## Brief
Which of the lines in the records below hold the string "search"? Copy every one of them.

## Supplied entries

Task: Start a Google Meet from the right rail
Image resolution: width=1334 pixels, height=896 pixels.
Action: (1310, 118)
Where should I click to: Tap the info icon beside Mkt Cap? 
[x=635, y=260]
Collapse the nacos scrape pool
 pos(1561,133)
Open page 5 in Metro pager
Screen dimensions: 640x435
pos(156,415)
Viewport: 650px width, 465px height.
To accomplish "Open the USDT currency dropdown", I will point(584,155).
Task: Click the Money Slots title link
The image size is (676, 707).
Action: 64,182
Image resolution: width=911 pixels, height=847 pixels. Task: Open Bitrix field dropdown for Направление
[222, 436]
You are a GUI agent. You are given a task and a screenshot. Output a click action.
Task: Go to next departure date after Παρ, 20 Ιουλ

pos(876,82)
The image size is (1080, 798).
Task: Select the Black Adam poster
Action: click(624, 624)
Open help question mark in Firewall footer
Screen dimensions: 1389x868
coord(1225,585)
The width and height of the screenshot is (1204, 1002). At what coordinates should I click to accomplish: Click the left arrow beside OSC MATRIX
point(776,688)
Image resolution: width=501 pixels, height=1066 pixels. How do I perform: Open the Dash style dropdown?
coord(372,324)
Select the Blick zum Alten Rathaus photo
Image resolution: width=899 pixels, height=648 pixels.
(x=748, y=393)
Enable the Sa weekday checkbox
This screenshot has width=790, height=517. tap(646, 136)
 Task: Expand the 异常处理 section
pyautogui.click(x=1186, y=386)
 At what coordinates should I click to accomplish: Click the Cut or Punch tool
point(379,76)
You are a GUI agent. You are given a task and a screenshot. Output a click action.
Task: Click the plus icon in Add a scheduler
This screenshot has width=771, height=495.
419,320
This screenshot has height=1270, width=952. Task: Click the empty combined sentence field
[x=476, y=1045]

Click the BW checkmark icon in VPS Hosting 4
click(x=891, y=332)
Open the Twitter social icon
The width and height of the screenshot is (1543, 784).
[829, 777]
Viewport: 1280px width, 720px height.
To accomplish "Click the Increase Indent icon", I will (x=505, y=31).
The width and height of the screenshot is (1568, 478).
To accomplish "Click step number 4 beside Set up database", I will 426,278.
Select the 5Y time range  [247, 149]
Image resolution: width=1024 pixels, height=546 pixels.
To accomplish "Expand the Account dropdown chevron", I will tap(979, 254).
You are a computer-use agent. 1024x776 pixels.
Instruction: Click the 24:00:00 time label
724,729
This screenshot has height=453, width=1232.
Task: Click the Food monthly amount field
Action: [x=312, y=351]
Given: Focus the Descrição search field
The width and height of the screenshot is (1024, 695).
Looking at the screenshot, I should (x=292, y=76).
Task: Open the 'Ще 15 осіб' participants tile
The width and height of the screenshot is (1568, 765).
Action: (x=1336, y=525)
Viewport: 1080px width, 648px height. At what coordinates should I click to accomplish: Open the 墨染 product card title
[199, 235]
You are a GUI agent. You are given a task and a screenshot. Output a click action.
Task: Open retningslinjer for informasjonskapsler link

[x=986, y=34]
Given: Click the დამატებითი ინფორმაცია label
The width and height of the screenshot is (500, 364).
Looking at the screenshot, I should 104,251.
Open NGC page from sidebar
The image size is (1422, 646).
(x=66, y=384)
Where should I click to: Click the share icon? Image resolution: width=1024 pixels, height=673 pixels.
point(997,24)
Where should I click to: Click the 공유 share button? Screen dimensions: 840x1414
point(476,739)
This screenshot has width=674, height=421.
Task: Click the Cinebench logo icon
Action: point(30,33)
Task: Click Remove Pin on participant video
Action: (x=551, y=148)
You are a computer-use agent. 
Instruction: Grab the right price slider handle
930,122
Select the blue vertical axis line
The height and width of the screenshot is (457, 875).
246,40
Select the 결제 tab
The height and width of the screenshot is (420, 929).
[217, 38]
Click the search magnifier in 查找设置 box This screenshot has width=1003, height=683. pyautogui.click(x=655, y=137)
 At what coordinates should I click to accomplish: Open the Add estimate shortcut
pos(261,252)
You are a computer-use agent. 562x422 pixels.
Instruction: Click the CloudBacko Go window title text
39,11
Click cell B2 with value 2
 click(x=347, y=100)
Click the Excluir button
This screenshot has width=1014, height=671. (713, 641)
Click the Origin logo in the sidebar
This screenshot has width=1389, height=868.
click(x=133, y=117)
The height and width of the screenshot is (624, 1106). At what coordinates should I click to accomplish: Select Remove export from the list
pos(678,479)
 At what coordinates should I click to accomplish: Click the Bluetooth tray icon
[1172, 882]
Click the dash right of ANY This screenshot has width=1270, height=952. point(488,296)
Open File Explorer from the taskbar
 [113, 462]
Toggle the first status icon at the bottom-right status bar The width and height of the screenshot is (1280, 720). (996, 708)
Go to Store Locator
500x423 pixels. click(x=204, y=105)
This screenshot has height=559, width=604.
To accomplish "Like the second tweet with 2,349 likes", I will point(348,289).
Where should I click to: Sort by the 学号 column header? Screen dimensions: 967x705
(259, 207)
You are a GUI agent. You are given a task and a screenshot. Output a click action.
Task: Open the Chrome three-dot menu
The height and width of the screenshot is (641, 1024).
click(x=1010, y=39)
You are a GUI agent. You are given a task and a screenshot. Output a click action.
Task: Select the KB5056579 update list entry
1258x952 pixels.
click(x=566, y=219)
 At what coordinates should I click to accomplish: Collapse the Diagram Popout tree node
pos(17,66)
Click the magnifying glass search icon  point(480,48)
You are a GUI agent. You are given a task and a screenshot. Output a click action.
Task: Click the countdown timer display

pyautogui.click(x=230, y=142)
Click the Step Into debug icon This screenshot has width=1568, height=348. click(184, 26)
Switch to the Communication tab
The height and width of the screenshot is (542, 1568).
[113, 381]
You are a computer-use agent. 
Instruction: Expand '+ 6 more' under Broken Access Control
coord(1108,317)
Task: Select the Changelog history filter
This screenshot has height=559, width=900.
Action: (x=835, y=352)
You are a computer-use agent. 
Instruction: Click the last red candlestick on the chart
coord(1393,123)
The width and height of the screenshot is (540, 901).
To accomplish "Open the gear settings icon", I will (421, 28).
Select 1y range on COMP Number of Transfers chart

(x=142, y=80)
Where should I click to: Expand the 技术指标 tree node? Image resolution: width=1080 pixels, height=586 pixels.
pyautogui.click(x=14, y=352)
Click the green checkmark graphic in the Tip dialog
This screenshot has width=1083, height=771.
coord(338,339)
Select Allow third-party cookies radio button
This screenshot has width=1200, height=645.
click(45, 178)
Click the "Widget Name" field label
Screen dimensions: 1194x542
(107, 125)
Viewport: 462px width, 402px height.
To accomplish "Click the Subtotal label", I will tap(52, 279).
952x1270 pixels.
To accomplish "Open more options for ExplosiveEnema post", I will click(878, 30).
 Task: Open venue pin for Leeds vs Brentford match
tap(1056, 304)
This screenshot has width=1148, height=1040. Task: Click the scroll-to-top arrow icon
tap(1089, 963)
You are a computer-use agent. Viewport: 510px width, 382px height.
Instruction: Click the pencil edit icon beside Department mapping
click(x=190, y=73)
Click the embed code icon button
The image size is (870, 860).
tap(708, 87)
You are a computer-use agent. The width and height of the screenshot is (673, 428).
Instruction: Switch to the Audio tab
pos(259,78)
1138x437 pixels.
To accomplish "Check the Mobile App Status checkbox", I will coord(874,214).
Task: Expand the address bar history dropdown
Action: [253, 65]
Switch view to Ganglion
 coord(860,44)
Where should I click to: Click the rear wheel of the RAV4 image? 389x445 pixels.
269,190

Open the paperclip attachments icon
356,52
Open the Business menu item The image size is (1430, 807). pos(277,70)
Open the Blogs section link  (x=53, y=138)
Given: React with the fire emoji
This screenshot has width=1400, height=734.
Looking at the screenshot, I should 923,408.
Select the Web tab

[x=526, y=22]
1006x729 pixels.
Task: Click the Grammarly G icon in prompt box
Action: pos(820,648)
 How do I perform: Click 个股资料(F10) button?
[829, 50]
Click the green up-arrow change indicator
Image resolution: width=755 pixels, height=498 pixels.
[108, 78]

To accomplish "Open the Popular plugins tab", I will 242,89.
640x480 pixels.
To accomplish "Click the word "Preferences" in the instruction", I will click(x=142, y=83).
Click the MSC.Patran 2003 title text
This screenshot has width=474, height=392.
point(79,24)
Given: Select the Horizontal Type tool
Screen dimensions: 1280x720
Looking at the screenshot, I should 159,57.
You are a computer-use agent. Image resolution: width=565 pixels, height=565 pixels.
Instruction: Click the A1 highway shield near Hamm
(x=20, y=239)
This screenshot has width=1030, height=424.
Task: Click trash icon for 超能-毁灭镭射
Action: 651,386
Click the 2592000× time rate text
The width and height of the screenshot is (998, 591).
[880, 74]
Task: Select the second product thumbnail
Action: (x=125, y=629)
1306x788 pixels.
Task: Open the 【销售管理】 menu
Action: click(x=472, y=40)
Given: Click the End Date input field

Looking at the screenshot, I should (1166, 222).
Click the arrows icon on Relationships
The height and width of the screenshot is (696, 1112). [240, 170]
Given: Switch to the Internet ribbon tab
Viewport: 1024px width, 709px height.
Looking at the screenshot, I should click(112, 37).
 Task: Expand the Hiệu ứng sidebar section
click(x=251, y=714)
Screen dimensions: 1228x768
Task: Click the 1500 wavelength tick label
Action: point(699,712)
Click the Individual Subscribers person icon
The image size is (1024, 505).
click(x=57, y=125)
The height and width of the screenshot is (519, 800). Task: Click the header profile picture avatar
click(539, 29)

## Solution to the problem
Given: Focus the Descrição search field
Click the search magnifier in 查找设置 box This screenshot has width=1003, height=683. pyautogui.click(x=655, y=137)
Click the magnifying glass search icon  point(480,48)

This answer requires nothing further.